→ Texte:
+ + + +

Le Mécanisme d'ajustement carbone aux frontières (MACF) auquel le parlement européen a donné son feu vert le 18 avril obligera les importateurs de certains produits à acheter des quotas d'émission au même titre que les fabricants européens, afin de maintenir des conditions de concurrence équitables face à la disparition programmée des quotas gratuits en Europe.

L'importateur d'acier chinois ou de ciment turc devra ainsi déclarer les émissions liées au processus de production et si elles dépassent le standard européen, acquérir un certificat d'émission au prix du CO2 dans l'Union européenne. Si un marché de carbone existe dans le pays de production, mais avec un prix du carbone moins élevé qu'en Europe, comme c'est le cas actuellement en Chine et dans certains États américains, l'importateur paiera la différence.

"L'objectif est d'avoir un prix du carbone à l'intérieur de l'Europe sans que cela pèse du point de vue de la compétitivité sur les produits qui y sont soumis", a expliqué à l'AFP l'économiste Aude Pommeret, qui a coordonné le volet compétitivité du volumineux rapport sur les incidences économiques de l'action pour le climat, remis en mai à Élisabeth Borne par l'économiste Jean Pisani-Ferry.

Selon ce rapport, le MACF est "un dispositif imparfait, qui limite les fuites de carbone, mais ne traite pas au fond la question de la compétitivité" tandis que "le pari industriel européen est mis en cause par l'IRA", le plan américain qui subventionne les produits vertueux du point de vue environnemental fabriqués sur le sol des États-Unis.

+ + + +

→ Données fournies:
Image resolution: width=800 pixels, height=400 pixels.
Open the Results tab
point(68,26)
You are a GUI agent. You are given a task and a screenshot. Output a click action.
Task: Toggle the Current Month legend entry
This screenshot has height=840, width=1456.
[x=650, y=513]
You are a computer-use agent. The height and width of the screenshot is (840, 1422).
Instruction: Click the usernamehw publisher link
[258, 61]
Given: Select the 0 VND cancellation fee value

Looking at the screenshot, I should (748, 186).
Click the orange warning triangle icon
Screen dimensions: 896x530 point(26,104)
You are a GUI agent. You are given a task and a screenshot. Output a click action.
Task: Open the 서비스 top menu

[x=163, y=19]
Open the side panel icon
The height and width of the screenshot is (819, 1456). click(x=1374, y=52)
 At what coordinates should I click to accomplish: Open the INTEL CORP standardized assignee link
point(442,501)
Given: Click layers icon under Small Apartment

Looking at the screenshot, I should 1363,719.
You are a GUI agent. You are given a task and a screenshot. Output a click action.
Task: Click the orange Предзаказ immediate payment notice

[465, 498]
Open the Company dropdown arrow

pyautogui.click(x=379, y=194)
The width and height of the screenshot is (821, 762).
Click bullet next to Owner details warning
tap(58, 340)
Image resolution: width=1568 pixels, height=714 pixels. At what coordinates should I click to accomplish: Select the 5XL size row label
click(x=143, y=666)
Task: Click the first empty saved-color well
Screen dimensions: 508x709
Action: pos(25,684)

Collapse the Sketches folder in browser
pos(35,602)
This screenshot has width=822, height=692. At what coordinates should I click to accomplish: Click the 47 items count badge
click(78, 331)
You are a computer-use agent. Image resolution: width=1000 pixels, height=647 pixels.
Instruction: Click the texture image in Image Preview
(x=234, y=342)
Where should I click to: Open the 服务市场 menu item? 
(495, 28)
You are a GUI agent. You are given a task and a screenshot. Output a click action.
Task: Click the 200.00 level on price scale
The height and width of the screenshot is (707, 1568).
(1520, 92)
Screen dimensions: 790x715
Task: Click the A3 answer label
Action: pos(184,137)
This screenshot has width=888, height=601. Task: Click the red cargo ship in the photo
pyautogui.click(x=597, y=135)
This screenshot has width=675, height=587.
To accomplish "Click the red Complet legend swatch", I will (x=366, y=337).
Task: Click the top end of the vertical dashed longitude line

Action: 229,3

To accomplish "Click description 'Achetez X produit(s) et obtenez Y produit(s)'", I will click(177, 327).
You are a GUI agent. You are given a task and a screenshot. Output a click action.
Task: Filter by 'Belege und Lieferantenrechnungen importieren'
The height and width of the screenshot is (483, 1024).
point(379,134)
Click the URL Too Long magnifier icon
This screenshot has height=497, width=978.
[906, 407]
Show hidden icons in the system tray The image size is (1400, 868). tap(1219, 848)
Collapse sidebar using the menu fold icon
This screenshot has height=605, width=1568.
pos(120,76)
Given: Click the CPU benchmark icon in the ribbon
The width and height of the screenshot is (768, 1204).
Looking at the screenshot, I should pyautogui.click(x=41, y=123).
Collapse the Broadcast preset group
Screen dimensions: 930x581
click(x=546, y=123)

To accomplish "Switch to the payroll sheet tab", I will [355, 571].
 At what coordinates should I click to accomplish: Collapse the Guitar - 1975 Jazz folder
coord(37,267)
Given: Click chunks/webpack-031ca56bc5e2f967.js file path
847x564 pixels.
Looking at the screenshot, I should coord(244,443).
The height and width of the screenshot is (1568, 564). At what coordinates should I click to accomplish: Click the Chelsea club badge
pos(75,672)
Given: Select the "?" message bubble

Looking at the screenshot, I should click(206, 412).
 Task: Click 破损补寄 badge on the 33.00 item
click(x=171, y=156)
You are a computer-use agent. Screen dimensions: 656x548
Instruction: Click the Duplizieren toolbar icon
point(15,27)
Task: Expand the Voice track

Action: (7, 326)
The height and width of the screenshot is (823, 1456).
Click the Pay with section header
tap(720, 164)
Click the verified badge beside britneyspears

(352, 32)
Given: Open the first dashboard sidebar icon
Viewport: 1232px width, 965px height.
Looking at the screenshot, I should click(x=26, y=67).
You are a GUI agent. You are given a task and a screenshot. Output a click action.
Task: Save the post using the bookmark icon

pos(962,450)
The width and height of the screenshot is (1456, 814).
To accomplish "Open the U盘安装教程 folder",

+ + + +

→ Consignes:
1) Affichez chaque ligne de la liste qui contient la chaîne « Open ».
2) Écrivez la suite du texte sur le mécanisme d'ajustement carbone aux frontières, en partant de sa dernière phrase.
Le texte et la liste sont deux documents indépendants.

→ Réponses:
1)
Open the Results tab
Task: Open the 서비스 top menu
Open the side panel icon
 At what coordinates should I click to accomplish: Open the INTEL CORP standardized assignee link
Open the Company dropdown arrow
Where should I click to: Open the 服务市场 menu item? 
Given: Open the first dashboard sidebar icon
To accomplish "Open the U盘安装教程 folder",

2)
Menace sur la réindustrialisation

Autre grief du rapport Pisani-Ferry : le MACF aggrave les problèmes de distorsion de concurrence pour les exportateurs. Le mécanisme sera mis en place progressivement entre 2026 et 2034, parallèlement à la suppression des quotas d'émission gratuits. Les produits soumis à ce système de quotas et fabriqués en Europe seront ainsi plus chers, et par conséquent moins compétitifs qu'ailleurs.

"Une voiture fabriquée dans l'UE avec de l'acier européen subira un surcoût à raison de son contenu en carbone, ce ne sera pas le cas pour les voitures fabriquées en Chine", relève le rapport.

"Avec ce nouveau système, on va faire payer les utilisateurs. Ce ne sont pas les Chinois ou les Turcs qui vont payer la taxe aux frontières, c'est ça qui peut-être mal compris par le grand public ou même par les décideurs", a déploré dans un entretien à l'AFP Raphaël Trotignon, coauteur avec Olivier Redoulès d'une étude publiée mercredi par l'institut Rexecode intitulée "L'architecture de l'ajustement carbone aux frontières menace l'objectif de réindustrialisation".

Les deux économistes ont calculé que d'un côté, la valeur totale des produits sur la liste du MACF importés par la France s'élevait à seulement 7 milliards d'euros par an, sur 575 milliards d'euros d'importations en 2019.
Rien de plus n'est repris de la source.